The foregoing is merely illustrative of the preferred embodiments of the present invention, is not intended to limit the invention, all essences in the present invention God is with principle, and any modification, equivalent substitution and improvements done etc. should be included within the scope of protection of the invention.

Claims (7)

1. a kind of manufacture method of high dielectric layer metal gate device, including：

Being formed on substrate includes the grid structure of dielectric layer, dummy poly and sidewall oxide；

Deposition forms interlayer insulative layer on substrate, and carries out cmp to expose the dummy poly；

Etching removes dummy poly and dielectric layer, to form the groove of bottom-exposed substrate corresponding with dummy poly；

Fluorine ion injection is performed to be doped exposed substrate；

Form cushion oxide layer in the bottom portion of groove and perform and anneal for the first time；

Deposition forms high dielectric layer and performs second and anneals in the cushion oxide layer；

Metal gates are formed on the high dielectric layer；Wherein,

The substrate is silicon.

2. according to the method described in claim 1, it is characterised in that being formed on substrate includes dielectric layer, dummy poly and side The grid structure of wall oxide layer includes：

NMOS active areas and PMOS active areas are formed on substrate, and shallow ridges is formed between NMOS active areas and PMOS active areas Groove is isolated；Form NMOS dielectric layers and PMOS dielectric layers, and the pseudo- polycrystalline of NMOS respectively on NMOS active areas and PMOS active areas Silicon and PMOS dummy polies, and in NMOS dielectric layers, the both sides of NMOS dummy polies and PMOS dielectric layers, PMOS dummy polies Both sides form sidewall oxide.

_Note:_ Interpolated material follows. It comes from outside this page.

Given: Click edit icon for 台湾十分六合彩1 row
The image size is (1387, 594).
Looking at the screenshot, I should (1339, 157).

3. method according to claim 2, it is characterised in that include passing through in bottom portion of groove formation cushion oxide layer Thermal oxide or chemical oxidation are in bottom portion of groove formation cushion oxide layer.

4. method according to claim 3, it is characterised in that forming metal gates on high dielectric layer includes：In Gao Jie Metal work function layer is formed in electric layer；The deposited metal layer on metal work function layer；Cmp is performed with exposure Interlayer insulative layer.

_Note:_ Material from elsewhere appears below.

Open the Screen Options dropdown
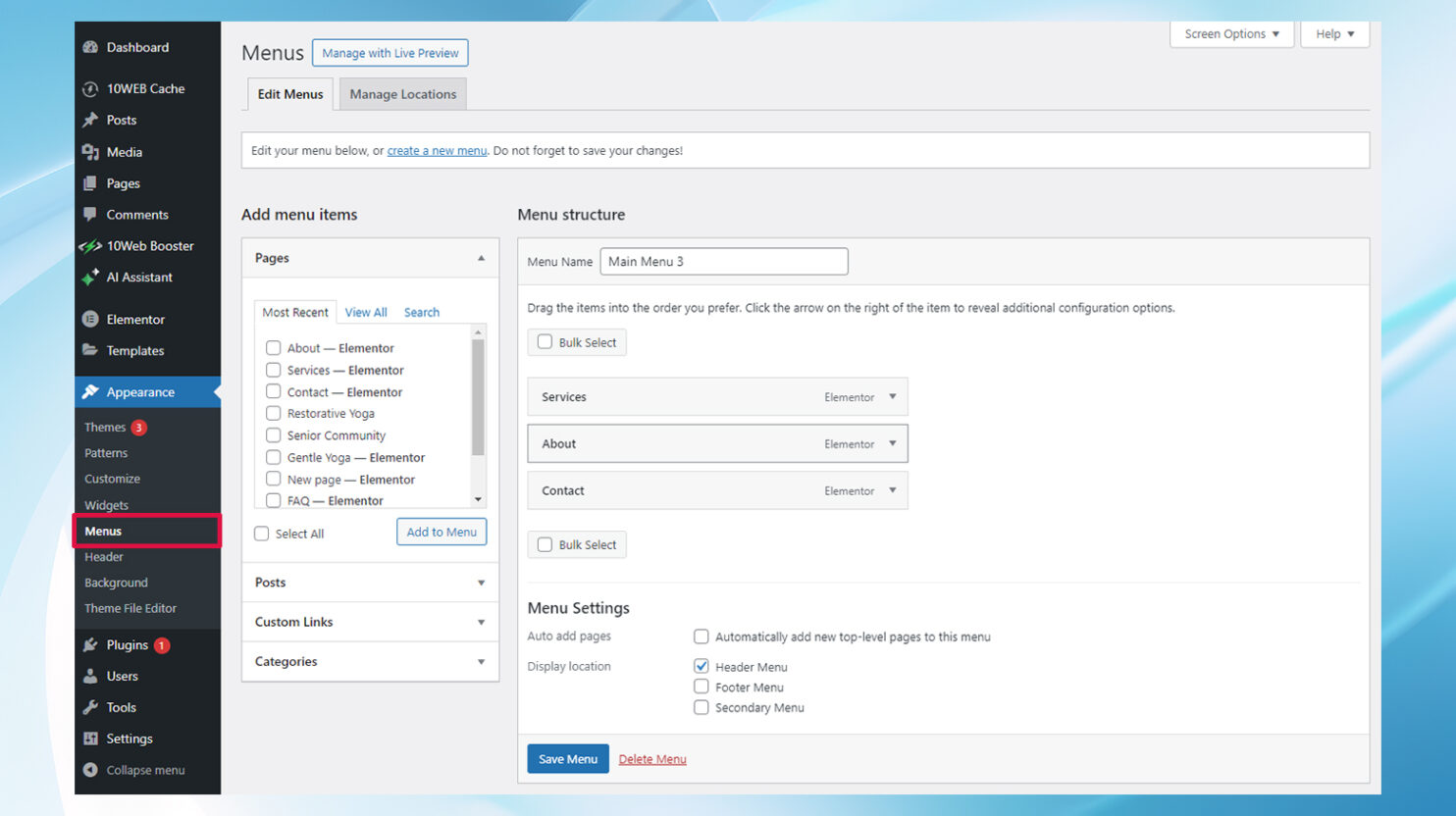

5. the method according to any one of Claims 1-4, it is characterised in that perform fluorine ion injection with to exposed lining After bottom is doped, the concentration of fluorine ion impurity is less than 3e¹⁵atom/cm³。

6. method according to claim 5, it is characterised in that the first time is annealed into 900 degrees Celsius of temperature range extremely 1200 degrees Celsius of Millisecond annealing；It is described to be annealed into quickly moving back for 600 degrees Celsius to 800 degrees Celsius of temperature range for the second time Fire.

7. method according to claim 6, it is characterised in that the material of the metal level is cobalt.